Michel Guérard Revisited

        With his fin-de-mille introduction of nutritionally correct La Cuisine Minceur Active, the inventor of calorie-canceling cuisine minceur reforms the concept that put him on the global map in 1974. Simultaneously, he dazzles sybarites with fat-be-damned three-star creations. Gael Greene, the celebrated New York restaurant critic and chronicler of modern French cuisine, sampled his latest culinary efforts in Eugénie-les-Bains and came back praising his cooking as better than ever.

       It may be “The First Slimming Village of France,” as a sign warns at the entrance to the somnolent hamlet of Eugénie-les-Bains in the Southwest of France. But all around us in Michel Guérard’s sunny dining room at Les Prés d’Eugénie, folks are tucking into the Michelin three-star chef’s carte gourmande, devouring la tourte rustique of duck and quail riddled with foie gras. Spearing asparagus, mousserons, and morels from a shallow bowl of cream, then spooning up the last droplets of sauce.

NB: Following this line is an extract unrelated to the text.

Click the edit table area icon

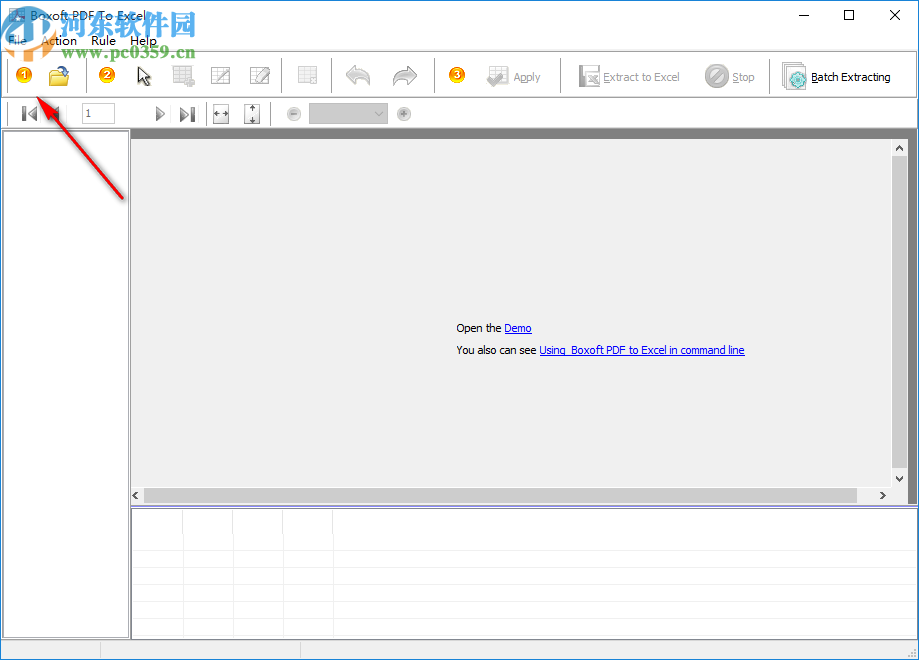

       Yes, Guérard is best known for his cuisine minceur, and grande bouffe-ists from around the globe still arrive hoping for slimming miracles. But let’s be realistic. Now that we’ve made the pilgrimage across the ocean, we’re not about to settle for a slice of cod a la planche, sauce simple, washed down with herb tea.

       His confreres and those of us who in our adolescence had regularly laid our livers on the line 25 years ago for a table at his Pot-au-Feu in a working class ‘burb of Paris were shocked when Guérard shut down the place and moved to Eugénie-les-Bains, a small town in Landes, uncharted territory – a far detour indeed. He’d fallen for Christine Barthélémy, a daughter of a thermal spa dynasty, and set up housekeeping on her turf. “I’ve lost five kilos already,” he had crowed, as he hired a canny publicist to flack his revolutionary cuisine minceur. France snickered. But Americans, torn between the delicious excess of Julia Child and the latest fad diet, embraced his butter and cream-free sanity. Here, his fish braised in seaweed, raw tomato sauce vierge, onion marmalade, broths thickened with vegetable puree, and paper-thin “tart apple tart” inspired endless imitations and delicious experimentation everywhere. 

      I stopped in for “the cure” soon after the newlyweds opened Les Prés et Les Sources d’Eugénie in 1974. Christine was hooked on Victoriana then – she dressed herself in vintage white organdy, and the small auberge in fringed lampshades, tiger-striped velour, Indian paisleys, and turn-of-the-century bric-a-brac. She and Michel had slept in each bedroom to be sure no necessity had been forgotten, they confided. I drank the ugly water, got sprayed and massaged in the spa next door, marveled at Michel’s defatted soufflés and mousses, lost five kilos, and flew home to spread the gospel. All across America, his cookbook, Michel Guérard’s La Cuisine Minceur (William Morrow, NY, 1976), sold like… rice cakes.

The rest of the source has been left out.